Sir Henry Wentworth the Knight of Nettlestead in Suffolk is 29 years old at the start of War & Roses, 1470. The eldest child and only son of Sir Philip Wentworth the Sheriff of Norfolk and Suffolk and Knight of Nettlestead and Lady Clifford. Sir Philip was King Henry VI’s Sergeant at Arms, and was a veteran of the war in France. The Wentworth arms are a chevron between three yellow leopard’s head on a field of sable. As a young knight, Sir Henry fought at the Battle of Hedgley Moor in May of 1464 under the Duke of Somerset and Sir Ralph Percy.
Both Sir John Shelton of Tunstall and his 550 men and Lord Roos with his 800 men fled the field and abandoned the Lancastrian cause before the final press with Yorkists. At full gallop on his destrier; Sir Henry managed to intercept and kill Lord Roos with two blows from his sword for his treachery against the House Lancaster. The Duke of Somerset and Sir Percy’s men remained on the field and attempted to hold but were quickly defeated at a heavy cost. Both Sir Henry and his father were captured after the Duke of Somerset’s defeat at the Battle of Hexham.

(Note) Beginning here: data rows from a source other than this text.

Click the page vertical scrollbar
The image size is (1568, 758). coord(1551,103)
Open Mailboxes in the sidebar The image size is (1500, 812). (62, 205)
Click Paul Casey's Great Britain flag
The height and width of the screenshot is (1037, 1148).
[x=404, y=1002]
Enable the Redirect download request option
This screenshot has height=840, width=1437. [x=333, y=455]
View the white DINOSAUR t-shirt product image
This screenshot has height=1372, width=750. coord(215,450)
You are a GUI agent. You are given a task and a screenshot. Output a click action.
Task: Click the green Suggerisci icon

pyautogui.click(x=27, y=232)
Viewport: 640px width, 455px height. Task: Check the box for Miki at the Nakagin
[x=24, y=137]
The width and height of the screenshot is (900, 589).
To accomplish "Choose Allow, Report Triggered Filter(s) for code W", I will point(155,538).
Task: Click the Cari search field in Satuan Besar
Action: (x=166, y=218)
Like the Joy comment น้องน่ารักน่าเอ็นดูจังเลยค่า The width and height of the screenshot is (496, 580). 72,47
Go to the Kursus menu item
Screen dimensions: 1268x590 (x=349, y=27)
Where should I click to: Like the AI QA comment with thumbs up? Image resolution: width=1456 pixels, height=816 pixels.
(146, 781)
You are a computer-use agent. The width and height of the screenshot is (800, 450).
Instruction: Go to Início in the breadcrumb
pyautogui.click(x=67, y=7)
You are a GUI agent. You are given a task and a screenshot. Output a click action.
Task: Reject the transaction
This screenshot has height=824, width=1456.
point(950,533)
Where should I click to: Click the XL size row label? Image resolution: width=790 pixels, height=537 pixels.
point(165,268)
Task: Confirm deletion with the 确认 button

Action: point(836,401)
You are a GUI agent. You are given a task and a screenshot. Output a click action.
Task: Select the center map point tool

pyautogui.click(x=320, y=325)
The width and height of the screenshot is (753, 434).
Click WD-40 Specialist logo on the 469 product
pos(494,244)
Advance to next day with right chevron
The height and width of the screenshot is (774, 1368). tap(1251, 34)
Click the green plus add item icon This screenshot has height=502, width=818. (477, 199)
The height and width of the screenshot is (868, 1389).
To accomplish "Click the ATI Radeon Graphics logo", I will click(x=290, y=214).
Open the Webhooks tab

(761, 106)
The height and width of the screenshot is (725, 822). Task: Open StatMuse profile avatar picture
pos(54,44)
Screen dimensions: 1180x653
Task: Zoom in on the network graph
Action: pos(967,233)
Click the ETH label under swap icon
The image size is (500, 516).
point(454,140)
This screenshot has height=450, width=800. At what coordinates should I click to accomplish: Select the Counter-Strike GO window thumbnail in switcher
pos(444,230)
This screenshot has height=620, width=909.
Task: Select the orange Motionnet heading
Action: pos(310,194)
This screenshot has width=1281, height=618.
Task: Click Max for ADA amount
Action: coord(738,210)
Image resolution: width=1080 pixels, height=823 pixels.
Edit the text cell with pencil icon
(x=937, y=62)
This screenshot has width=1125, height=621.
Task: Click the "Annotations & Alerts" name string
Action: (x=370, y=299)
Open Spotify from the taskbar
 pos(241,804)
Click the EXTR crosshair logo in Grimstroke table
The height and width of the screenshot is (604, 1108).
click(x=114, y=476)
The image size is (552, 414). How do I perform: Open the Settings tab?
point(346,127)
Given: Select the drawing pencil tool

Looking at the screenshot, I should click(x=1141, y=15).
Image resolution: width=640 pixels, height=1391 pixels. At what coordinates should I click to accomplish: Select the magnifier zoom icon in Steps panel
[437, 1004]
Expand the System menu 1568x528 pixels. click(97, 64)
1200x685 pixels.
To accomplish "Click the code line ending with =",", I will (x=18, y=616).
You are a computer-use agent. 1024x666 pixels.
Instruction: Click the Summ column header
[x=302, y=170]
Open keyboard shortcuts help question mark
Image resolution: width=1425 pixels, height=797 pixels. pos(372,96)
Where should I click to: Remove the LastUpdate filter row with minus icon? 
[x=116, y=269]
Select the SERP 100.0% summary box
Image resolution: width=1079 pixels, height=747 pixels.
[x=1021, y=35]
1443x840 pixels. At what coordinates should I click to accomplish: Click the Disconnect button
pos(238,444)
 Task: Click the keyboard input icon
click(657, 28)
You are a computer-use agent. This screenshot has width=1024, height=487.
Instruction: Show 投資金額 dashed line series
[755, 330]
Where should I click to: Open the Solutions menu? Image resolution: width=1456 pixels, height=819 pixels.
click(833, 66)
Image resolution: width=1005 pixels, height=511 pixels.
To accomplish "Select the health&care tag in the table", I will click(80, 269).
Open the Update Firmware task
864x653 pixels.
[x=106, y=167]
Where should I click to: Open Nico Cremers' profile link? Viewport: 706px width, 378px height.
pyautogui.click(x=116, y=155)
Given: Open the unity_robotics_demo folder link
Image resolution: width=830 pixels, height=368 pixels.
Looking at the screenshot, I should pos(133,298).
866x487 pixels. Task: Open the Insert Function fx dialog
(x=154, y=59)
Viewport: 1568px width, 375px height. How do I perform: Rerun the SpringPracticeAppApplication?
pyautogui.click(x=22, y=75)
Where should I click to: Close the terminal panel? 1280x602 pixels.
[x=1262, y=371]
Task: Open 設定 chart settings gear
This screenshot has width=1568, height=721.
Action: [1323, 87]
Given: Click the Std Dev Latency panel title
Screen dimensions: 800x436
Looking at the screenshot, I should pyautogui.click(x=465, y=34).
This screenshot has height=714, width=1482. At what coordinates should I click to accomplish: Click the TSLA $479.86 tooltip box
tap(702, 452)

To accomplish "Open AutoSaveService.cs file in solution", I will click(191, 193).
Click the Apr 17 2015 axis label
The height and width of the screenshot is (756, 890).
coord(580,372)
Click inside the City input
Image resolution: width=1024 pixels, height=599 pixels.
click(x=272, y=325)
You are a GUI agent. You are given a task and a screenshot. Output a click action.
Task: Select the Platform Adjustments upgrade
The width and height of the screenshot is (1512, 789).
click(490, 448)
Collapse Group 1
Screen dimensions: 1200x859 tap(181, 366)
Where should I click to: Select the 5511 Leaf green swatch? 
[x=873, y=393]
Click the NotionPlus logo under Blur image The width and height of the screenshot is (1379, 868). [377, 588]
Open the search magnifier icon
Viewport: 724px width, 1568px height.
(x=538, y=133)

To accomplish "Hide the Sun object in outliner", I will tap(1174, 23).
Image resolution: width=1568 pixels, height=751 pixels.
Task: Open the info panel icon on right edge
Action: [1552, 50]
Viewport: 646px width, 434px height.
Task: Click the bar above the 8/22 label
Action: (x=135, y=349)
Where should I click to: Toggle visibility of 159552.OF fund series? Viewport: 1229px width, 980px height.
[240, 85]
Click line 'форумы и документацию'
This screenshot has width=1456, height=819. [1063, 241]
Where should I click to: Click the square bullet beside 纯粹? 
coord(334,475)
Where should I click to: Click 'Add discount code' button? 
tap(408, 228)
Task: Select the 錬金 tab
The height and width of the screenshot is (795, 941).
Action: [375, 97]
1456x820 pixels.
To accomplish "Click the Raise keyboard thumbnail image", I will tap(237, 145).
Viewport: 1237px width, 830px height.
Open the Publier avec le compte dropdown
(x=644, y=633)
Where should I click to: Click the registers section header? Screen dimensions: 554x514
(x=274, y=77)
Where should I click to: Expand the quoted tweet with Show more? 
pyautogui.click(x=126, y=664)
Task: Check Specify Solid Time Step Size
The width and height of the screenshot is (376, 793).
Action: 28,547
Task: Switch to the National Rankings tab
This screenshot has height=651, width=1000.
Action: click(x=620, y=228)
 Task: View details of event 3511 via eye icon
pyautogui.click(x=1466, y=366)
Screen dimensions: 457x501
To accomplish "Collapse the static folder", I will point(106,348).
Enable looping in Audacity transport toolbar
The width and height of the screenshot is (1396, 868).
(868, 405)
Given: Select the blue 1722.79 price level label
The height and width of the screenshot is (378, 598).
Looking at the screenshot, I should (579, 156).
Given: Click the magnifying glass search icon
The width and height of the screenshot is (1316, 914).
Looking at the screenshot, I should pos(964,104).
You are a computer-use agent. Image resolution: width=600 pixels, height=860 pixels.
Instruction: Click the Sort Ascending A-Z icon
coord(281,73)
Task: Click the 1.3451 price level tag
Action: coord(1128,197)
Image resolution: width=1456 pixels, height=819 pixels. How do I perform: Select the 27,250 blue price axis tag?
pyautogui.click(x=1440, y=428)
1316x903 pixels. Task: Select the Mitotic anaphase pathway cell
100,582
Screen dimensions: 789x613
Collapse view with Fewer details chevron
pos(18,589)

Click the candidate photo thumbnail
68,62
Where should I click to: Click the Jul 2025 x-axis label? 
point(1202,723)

Sir Philip was soon executed and Henry was held by the Yorkists in the Tower of London for a year. Sir Henry was freed and pardoned by King Edward IV in December of 1466 and officially made Knight of Nettlestead thereafter. Henry’s two younger sisters are Countess Margaret Wentworth & Lady Elizabeth Wentworth, both of whom are unwed. The Knight of Nettlestead is unmarried and is a Committed Lancastrian.